▸ Exercise input
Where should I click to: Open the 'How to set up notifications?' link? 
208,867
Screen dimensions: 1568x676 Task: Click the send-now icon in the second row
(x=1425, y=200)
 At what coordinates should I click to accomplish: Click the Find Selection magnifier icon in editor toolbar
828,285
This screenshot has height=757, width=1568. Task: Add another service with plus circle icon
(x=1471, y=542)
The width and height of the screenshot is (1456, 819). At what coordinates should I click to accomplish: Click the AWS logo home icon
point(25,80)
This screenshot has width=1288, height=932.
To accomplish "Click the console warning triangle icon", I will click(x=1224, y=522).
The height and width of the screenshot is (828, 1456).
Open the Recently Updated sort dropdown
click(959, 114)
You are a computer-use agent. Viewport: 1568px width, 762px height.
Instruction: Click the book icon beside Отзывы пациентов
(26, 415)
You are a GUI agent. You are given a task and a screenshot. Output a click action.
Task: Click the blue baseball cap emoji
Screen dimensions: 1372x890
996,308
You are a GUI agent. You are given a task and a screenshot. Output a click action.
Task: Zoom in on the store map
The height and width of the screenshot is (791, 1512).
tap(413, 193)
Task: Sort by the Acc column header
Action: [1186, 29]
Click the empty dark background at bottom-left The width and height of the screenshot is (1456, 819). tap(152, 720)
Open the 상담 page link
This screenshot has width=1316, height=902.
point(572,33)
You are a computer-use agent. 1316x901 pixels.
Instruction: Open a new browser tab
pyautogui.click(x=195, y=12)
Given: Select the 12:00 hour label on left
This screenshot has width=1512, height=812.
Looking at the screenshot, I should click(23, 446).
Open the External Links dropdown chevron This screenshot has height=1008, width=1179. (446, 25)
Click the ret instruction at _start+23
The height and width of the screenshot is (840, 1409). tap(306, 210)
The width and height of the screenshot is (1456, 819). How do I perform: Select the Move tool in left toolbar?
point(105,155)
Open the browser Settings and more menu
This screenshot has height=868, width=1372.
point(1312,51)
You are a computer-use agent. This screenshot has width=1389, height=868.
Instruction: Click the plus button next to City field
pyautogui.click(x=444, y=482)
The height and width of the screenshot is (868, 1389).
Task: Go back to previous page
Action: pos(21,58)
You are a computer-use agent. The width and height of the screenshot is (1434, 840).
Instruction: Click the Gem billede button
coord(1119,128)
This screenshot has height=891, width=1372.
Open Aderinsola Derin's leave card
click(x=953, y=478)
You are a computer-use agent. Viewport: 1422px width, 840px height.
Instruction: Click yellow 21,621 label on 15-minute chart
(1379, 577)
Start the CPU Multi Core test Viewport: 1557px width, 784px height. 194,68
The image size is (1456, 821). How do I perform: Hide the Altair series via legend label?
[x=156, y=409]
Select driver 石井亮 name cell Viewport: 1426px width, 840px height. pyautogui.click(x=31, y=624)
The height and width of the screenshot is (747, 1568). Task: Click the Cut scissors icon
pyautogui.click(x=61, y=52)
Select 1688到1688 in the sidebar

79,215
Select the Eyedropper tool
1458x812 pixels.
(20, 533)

▸ Task
Where the data above reaches the line holding "Screen dimensions: 1372x890", begin printing, and stop after the line holding "You are a computer-use agent. Viewport: 1422px". Each line must be reproduced exactly, with nothing else added.

▸ Result of this task
Screen dimensions: 1372x890
996,308
You are a GUI agent. You are given a task and a screenshot. Output a click action.
Task: Zoom in on the store map
The height and width of the screenshot is (791, 1512).
tap(413, 193)
Task: Sort by the Acc column header
Action: [1186, 29]
Click the empty dark background at bottom-left The width and height of the screenshot is (1456, 819). tap(152, 720)
Open the 상담 page link
This screenshot has width=1316, height=902.
point(572,33)
You are a computer-use agent. 1316x901 pixels.
Instruction: Open a new browser tab
pyautogui.click(x=195, y=12)
Given: Select the 12:00 hour label on left
This screenshot has width=1512, height=812.
Looking at the screenshot, I should click(23, 446).
Open the External Links dropdown chevron This screenshot has height=1008, width=1179. (446, 25)
Click the ret instruction at _start+23
The height and width of the screenshot is (840, 1409). tap(306, 210)
The width and height of the screenshot is (1456, 819). How do I perform: Select the Move tool in left toolbar?
point(105,155)
Open the browser Settings and more menu
This screenshot has height=868, width=1372.
point(1312,51)
You are a computer-use agent. This screenshot has width=1389, height=868.
Instruction: Click the plus button next to City field
pyautogui.click(x=444, y=482)
The height and width of the screenshot is (868, 1389).
Task: Go back to previous page
Action: pos(21,58)
You are a computer-use agent. The width and height of the screenshot is (1434, 840).
Instruction: Click the Gem billede button
coord(1119,128)
This screenshot has height=891, width=1372.
Open Aderinsola Derin's leave card
click(x=953, y=478)
You are a computer-use agent. Viewport: 1422px width, 840px height.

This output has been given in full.